- [INSTRUÇÕES]
1. Com base no texto sobre a seca no Amazonas, responda:
(a) Que cota o rio Negro atingiu na região de Manaus na sexta-feira (4/10)?
(b) Quantas famílias vivem em flutuantes no Cacau Pirêra?
(c) A que horas Izabel Serrão já está no rio quando há água?
2. No texto sobre a seca no Amazonas, converta em lista o parágrafo que começa com "Izabel agora está "presa" em terra", mantendo seus fatos principais.
3. Dê continuidade ao texto sobre a seca no Amazonas a partir de sua última frase.
═════ TRECHO DE ORIGEM ═════
Primeiro, na canoa onde morava com pai, mãe e irmãos nas águas dos rios Jaú e Negro, no interior do Amazonas.

Depois, em um "beiradão", a área imediatamente às margens de um rio — até ancorar raízes em uma área alagada do Cacau Pirêra, comunidade na cidade de Iranduba (AM), na região metropolitana de Manaus.

Mas os 38 anos vendo o sobe e desce natural das águas amazônicas não prepararam Izabel para a situação atual de seca dos rios e da estiagem na região.

"É o nosso costume ver o rio subir e descer durante o ano. Mas, neste ano, veio muito rápido a seca, pegou todo mundo de surpresa", conta ela à BBC News Brasil.

Izabel agora está "presa" em terra. Com um barco encalhado e outro recolhido, ela não tem como sair para pescar, já que ao redor tudo virou areia — onde há água, a cerca de 2 km de sua casa, virou uma lagoa sem saída.

De acordo com o Serviço Geológico do Brasil (SGB), o rio Negro registrou a menor cota da história na região de Manaus nesta sexta-feira (4/10).

O rio chegou à marca de 12,66 m - a menor já observada desde o início do monitoramento há122 anos. De acordo com as projeções, os níveis podem reduzir ainda mais nos próximos dias.

Seca 'pegou todo mundo de surpresa', conta a pescadora Izabel Serrão
Seca 'pegou todo mundo de surpresa', conta a pescadora Izabel Serrão
Foto: Vitor Serrano/BBC / BBC News Brasil

Outros rios amazônico também já chegaram em 2024 às suas mínimas históricas, como o Solimões, em Tabatinga (AM), e o Madeira, em Porto Velho (RO).

Em Manaus, a maior cidade da Amazônia, o Solimões se junta ao rio Negro para formar o rio Amazonas.

As 62 cidades do Amazonas estão em estado de emergência e, segundo o governo estadual, mais de 500 mil pessoas já estão afetadas pela seca diretamente.

Sem chuva e sem peixe

O rio Negro na região de Manaus está a menos de dois metros de alcançar seu nível mais baixo da história
O rio Negro na região de Manaus está a menos de dois metros de alcançar seu nível mais baixo da história
Foto: Vitor Serrano/BBC / BBC News Brasil

No Cacau Pirêra, cerca de 90 famílias vivem em flutuantes, moradias que ficam sobre a água — ou, em tempos de seca, encalhadas.

Segundo a comunidade local, 90% das famílias sobrevivem da pesca.

Quando há água, Izabel Serrão já está no rio às 4h: "É a hora boa para pegar peixe".

Na volta, o barco costuma estar cheio de pacus, sardinhas e tambaquis.

Em tempos "normais", mesmo na época da vazante do rio, os pescadores da comunidade ainda conseguiam sair com seus barcos — se não da porta de casa, a alguns metros de caminhada.

Mas, desde 2023, o trabalho tem sido completamente paralisado.

"Como ano passado a seca foi muito grande, não deu tempo de o rio encher. Muito lugar onde a água chegava nem chegou mais", conta Izabel, apontando para os bancos de areia que cercam a comunidade.
═════ AMOSTRA DE DADOS ═════
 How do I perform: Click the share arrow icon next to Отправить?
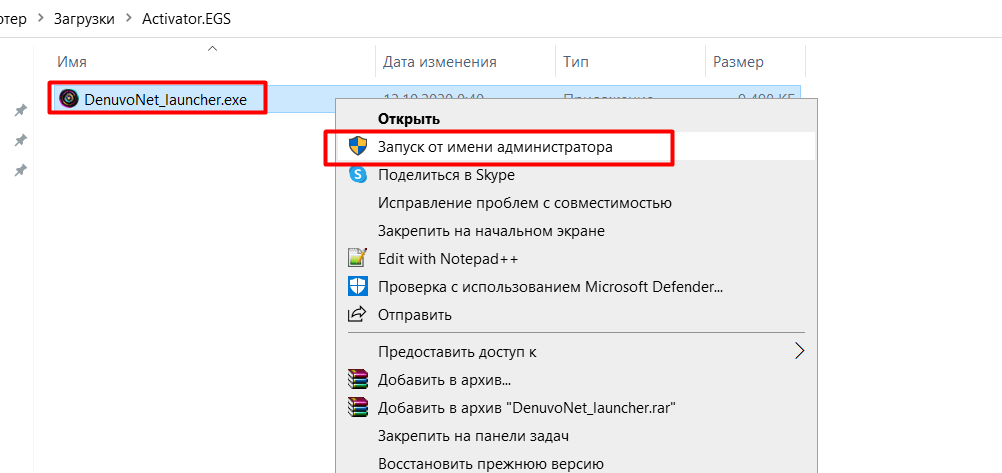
═════
- [RESPOSTAS]
1.
(a) 12,66 m.
(b) Cerca de 90 famílias.
(c) Às 4h.

2.
- Izabel está "presa" em terra.
- Tem um barco encalhado e outro recolhido.
- Não tem como sair para pescar, pois ao redor tudo virou areia.
- A água mais próxima, a cerca de 2 km de sua casa, virou uma lagoa sem saída.

3.
"Eu queria uma explicação para isso. Devolva nossa água quem tiver com a nossa água."

O professor e doutor em Clima e Ambiente Rogério Marinho, da Universidade Federal do Amazonas (Ufam), explica que "naturalmente o rio tem seu trabalho de depositar sedimentos e aparecer praias na sua história geológica", mas que a frequência e a intensidade atual dos fenômenos não é normal.

"As comunidades ribeirinhas relatavam que demorava 20, 30 anos para vir uma seca dessa. Agora, esses eventos estão acontecendo em menos de 10 anos e mais forte", diz Marinho.

O geógrafo explica que a intensidade da seca, em parte, pode ser explicada pelos fenômenos do El Nino, que aquece as águas do Oceano Pacífico, dificultando a formação de chuvas na Amazônia.

Além disso, diz, há um aquecimento das águas do Oceano Atlântico, que também reduz a quantidade de chuva na região.

No Cacau Pirêra, quanto mais antigo o morador, maior a sensação de que o que se vive é sem precedentes.

Na última vez que saiu para pescar, no meio de setembro, Ronilson Silva, 38 anos de vida e de comunidade, jogou a rede seis vezes e conseguiu apenas 25 peixes — um número para lá de modesto para os milhares que conseguiam levar para vender no mercado local.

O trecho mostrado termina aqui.